Return, word for word, the lines below that run from the one containing "Screen dimensions: 353x213" through the end of the items. Leave out the pictures.

#### Raw records

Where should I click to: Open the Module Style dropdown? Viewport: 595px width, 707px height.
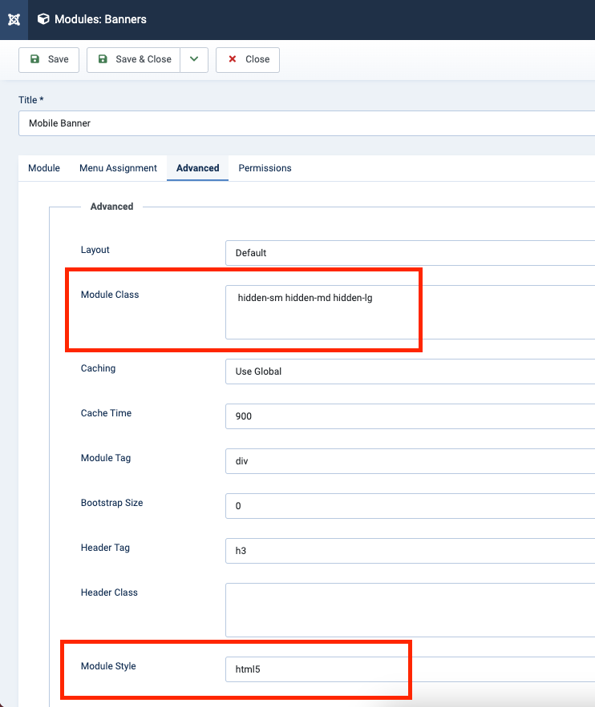pyautogui.click(x=410, y=669)
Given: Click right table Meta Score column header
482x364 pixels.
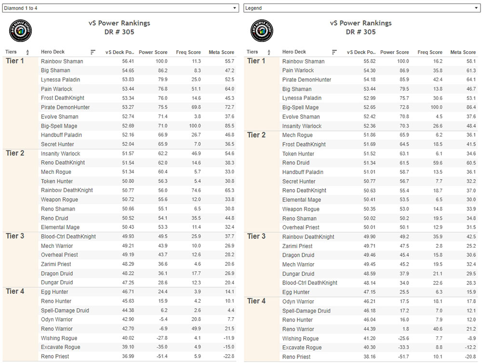Looking at the screenshot, I should tap(463, 52).

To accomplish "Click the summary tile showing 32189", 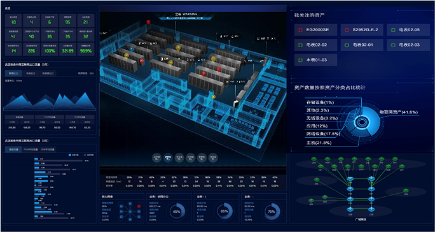I will coord(67,49).
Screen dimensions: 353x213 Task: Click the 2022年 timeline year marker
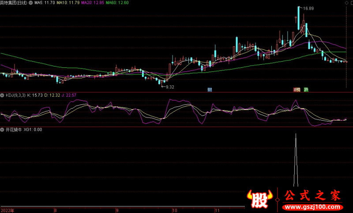[x=8, y=210]
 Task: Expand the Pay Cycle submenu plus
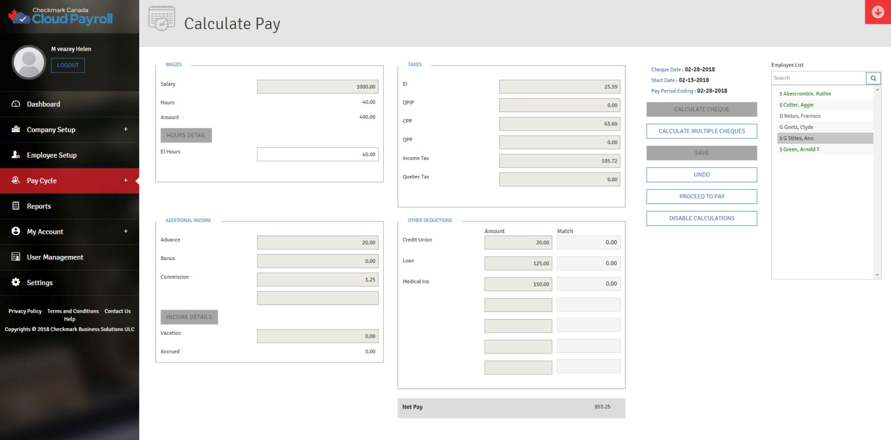point(126,181)
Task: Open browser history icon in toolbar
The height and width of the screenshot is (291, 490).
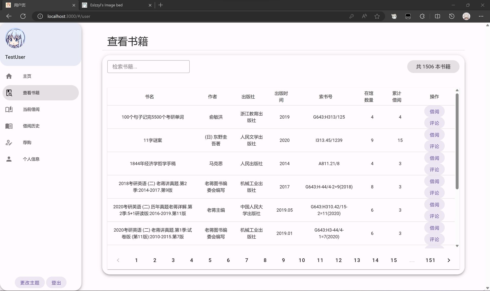Action: (452, 16)
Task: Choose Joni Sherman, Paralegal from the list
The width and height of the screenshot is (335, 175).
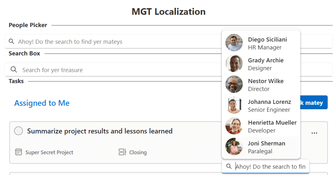Action: click(266, 147)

########

*Reply to the exercise*
Screen dimensions: 353x213 Task: Click the 2022年 timeline year marker
[x=8, y=210]
 Task: Expand the Pay Cycle submenu plus
point(126,181)
Task: Open browser history icon in toolbar
The height and width of the screenshot is (291, 490).
Action: (452, 16)
Task: Choose Joni Sherman, Paralegal from the list
The width and height of the screenshot is (335, 175).
Action: click(266, 147)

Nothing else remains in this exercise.